То, что вы говорите, очень меня удивляет, сказал Эрбаль, почесывая редкую бороденку концом прицела своей винтовки. Отчего же?

Я думал, что раз вы художник, то для вас изображение важней любых слов.

Важно видеть – вот что важно. Сам прикинь, не случайно ведь говорят, что Гомер, первый писатель, был слеп.

А это означает, не без ехидства заметил Эрбаль, что видел он очень даже хорошо. Да, именно. Именно это и означает. Оба замолчали, следя за тем, как сумерки меняют декорации. Солнце скользило за гору Сан-Педро – к Пристани изгнания. А по другую сторону бухты маяк делал первые акварельные мазки, и они придавали еще больше выразительности той тягучей балладе, которую выпевало море.

Незадолго до смерти, сказал художник, и сказал это так, словно сам факт его смерти был чем-то посторонним и мало касался их обоих, я нарисовал вот этот самый пейзаж, на который теперь мы с тобой смотрим. Для театральной постановки «Песни моряков» в театре Росалии де Кастро. Хотелось бы мне его увидеть, сказал Эрбаль с вполне искренней учтивостью.

В нем, собственно, не было ничего особенного. Всего лишь намек на море – маяк, Геркулесова башня. А само море – мрак, темень. Я не хотел его рисовать. Я хотел, чтобы его было слышно, чтобы оно звучало, как литания. Нарисовать море нельзя. Любой нормальный художник, каким бы реалистом-разреалистом он себя ни почитал, знает, что море нельзя перенести на полотно. Был один живописец, англичанин по фамилии Тернер, который отлично умел это делать, вот у него море получалось. Из всех существующих изображений моря самое впечатляющее – на его картине: гибель работоргового судна. Там море можно услышать. Это крик рабов, которые, скорее всего, о море только и знали, что по качке в трюмах. Мне хотелось бы нарисовать море изнутри, но не так, словно оно увидено глазами утопленника, а запечатлеть как бы взгляд из скафандра. Погрузиться в пучину с полотном, кистями и всем прочим. Говорят, такое удалось одному японскому художнику.
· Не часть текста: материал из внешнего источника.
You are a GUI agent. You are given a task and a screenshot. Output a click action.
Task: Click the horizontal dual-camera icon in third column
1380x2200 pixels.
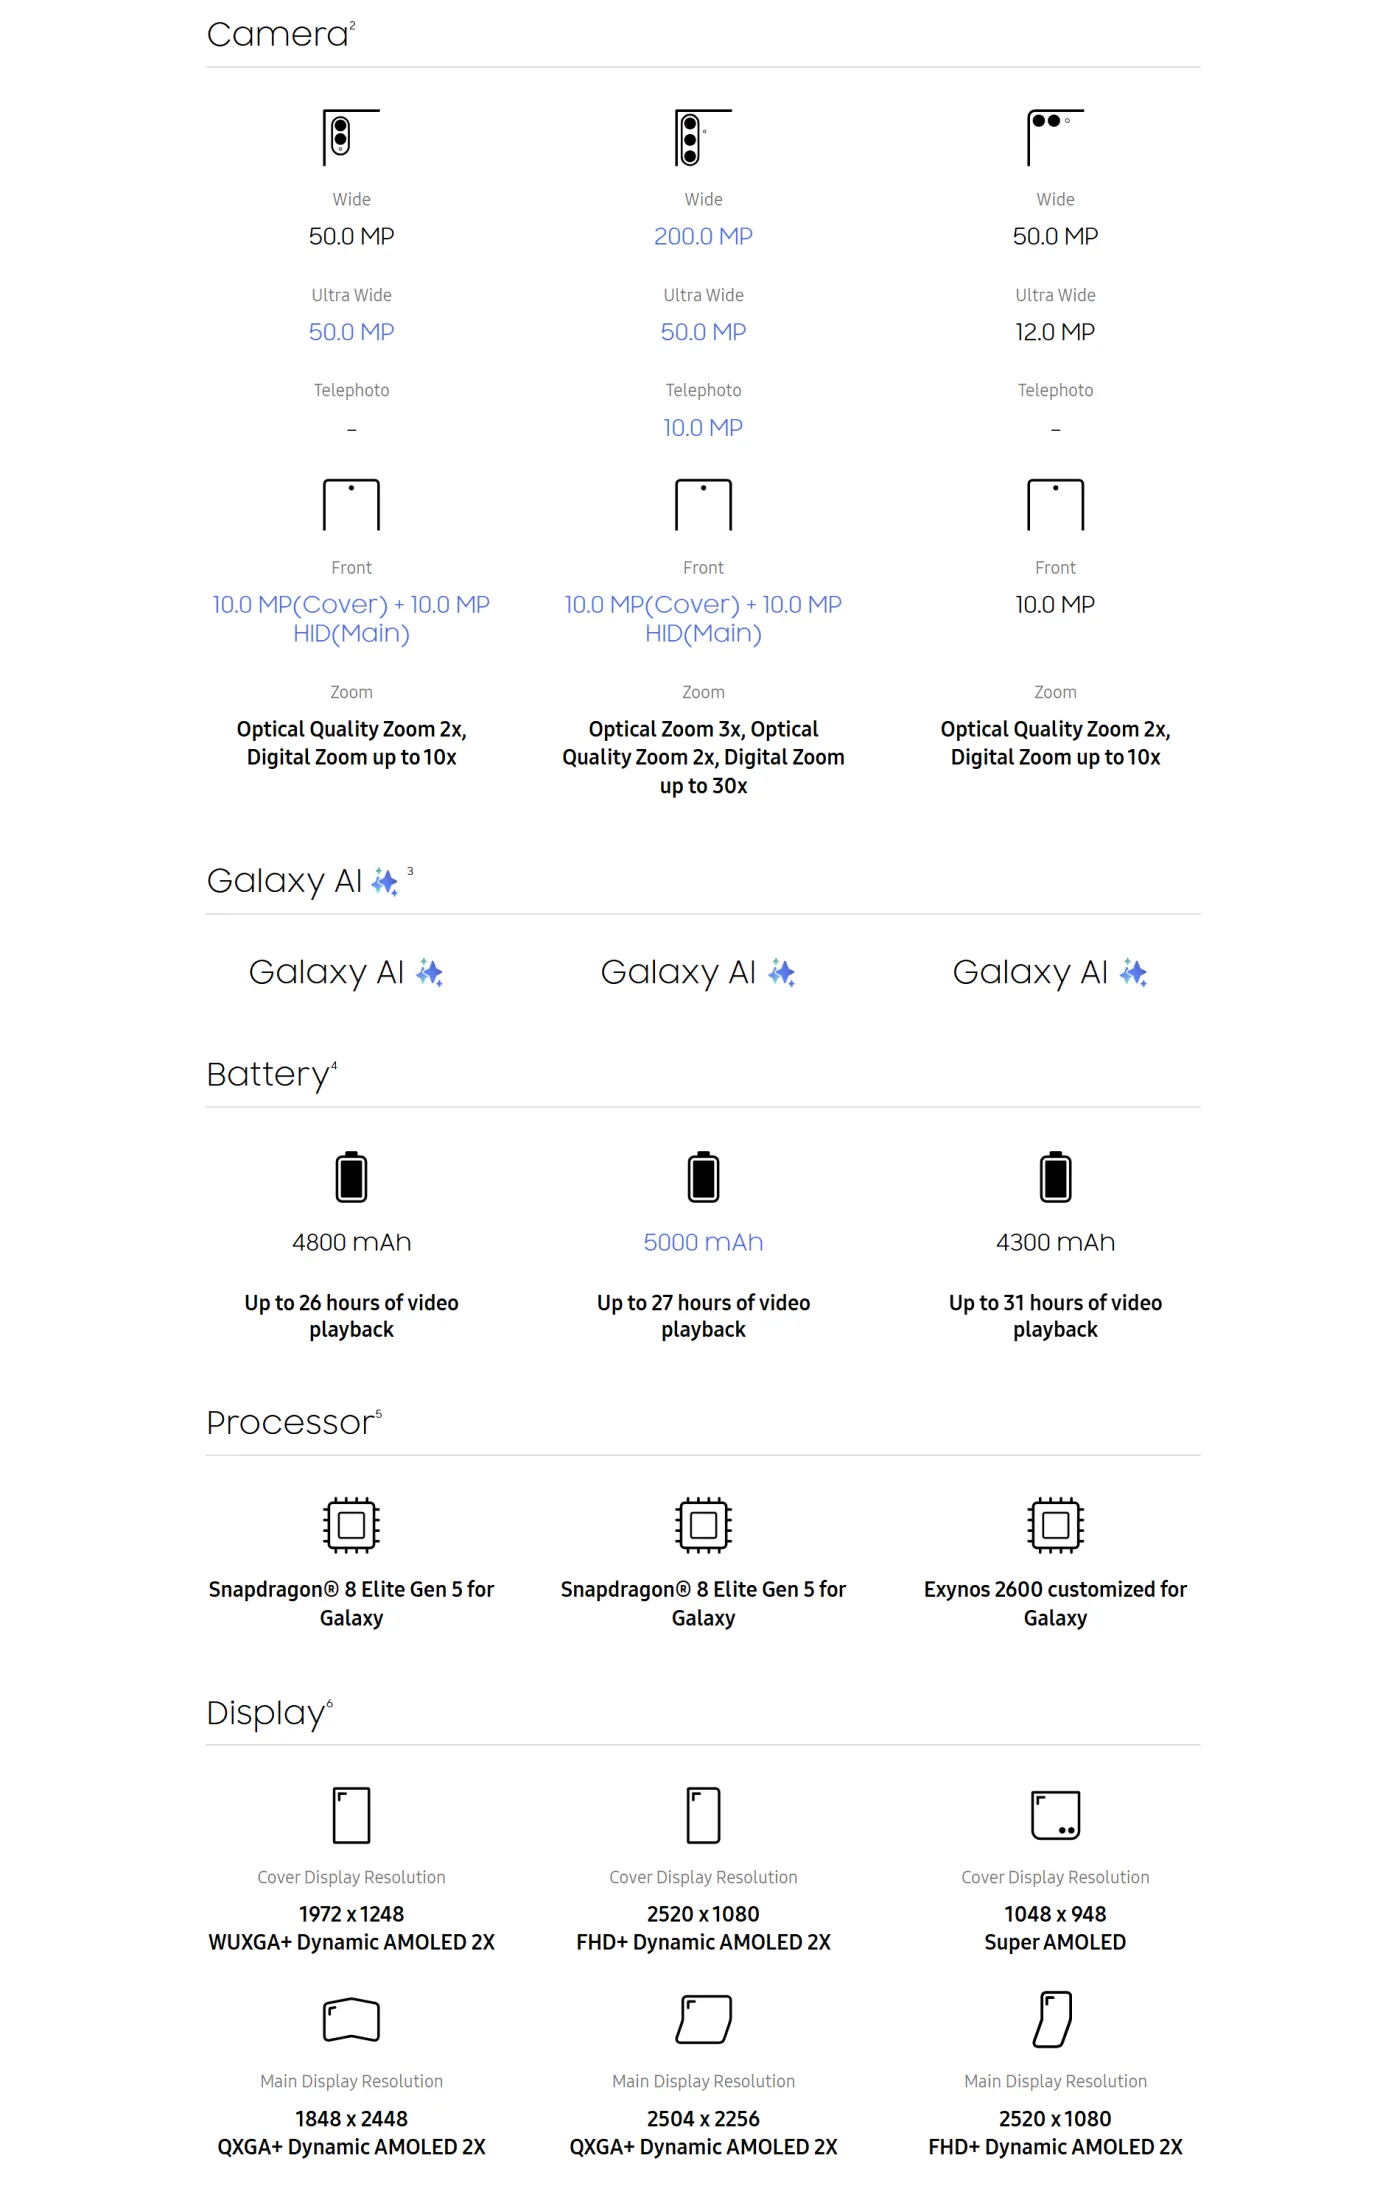[x=1055, y=137]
Кстати, у меня есть друг, который на это вполне способен, добавил художник с печальной улыбкой. Может, у него и получится, если прежде не утонет в вине. Его зовут Лугрис.

Именно время ранних сумерек почему-то предпочитал художник для своих визитов в голову гвардейца Эрбаля. Он неспешно и накрепко усаживался верхом на его ухо – почти как карандаш плотника.

Когда Эрбаль чувствовал за ухом карандаш или когда они беседовали обо всех этих вещах – о том, какого цвета снег, о крестьянских косах, которые в зеленом молчании лугов напоминают кисти художника, о подводном живописце, о фонарике железнодорожного служащего, пробирающегося сквозь ночную темень, или о мерцании светляков, – гвардеец Эрбаль замечал, как, точно по взмаху волшебной палочки, гасла его одышка, утихали всхлипы в легких, похожие на стоны мехов промокшей гармоники, высыхал холодный пот – иначе говоря, все то, что неизбежно следовало за кошмарным сном: как ему, Эрбалю, стреляют в висок. И гвардеец Эрбаль чувствовал радость и облегчение, будучи тем, кто он есть в этот миг: человеком, забытым в сторожевой башне. Ему даже удавалось подладить биение своего сердца под удары каменотеса. Сердце билось словно по привычке – нерадиво выполняя положенную работу. И раздумья Эрбаля были похожи на светящийся проектор в кинотеатре. Как когда-то давно, когда он был пастушком и взгляд его цеплял то птицу-королька, долбящего клювом временные кольца на срубе дерева, то тонкую былинку на краю водоворота, похожего на часы несчастной судьбы.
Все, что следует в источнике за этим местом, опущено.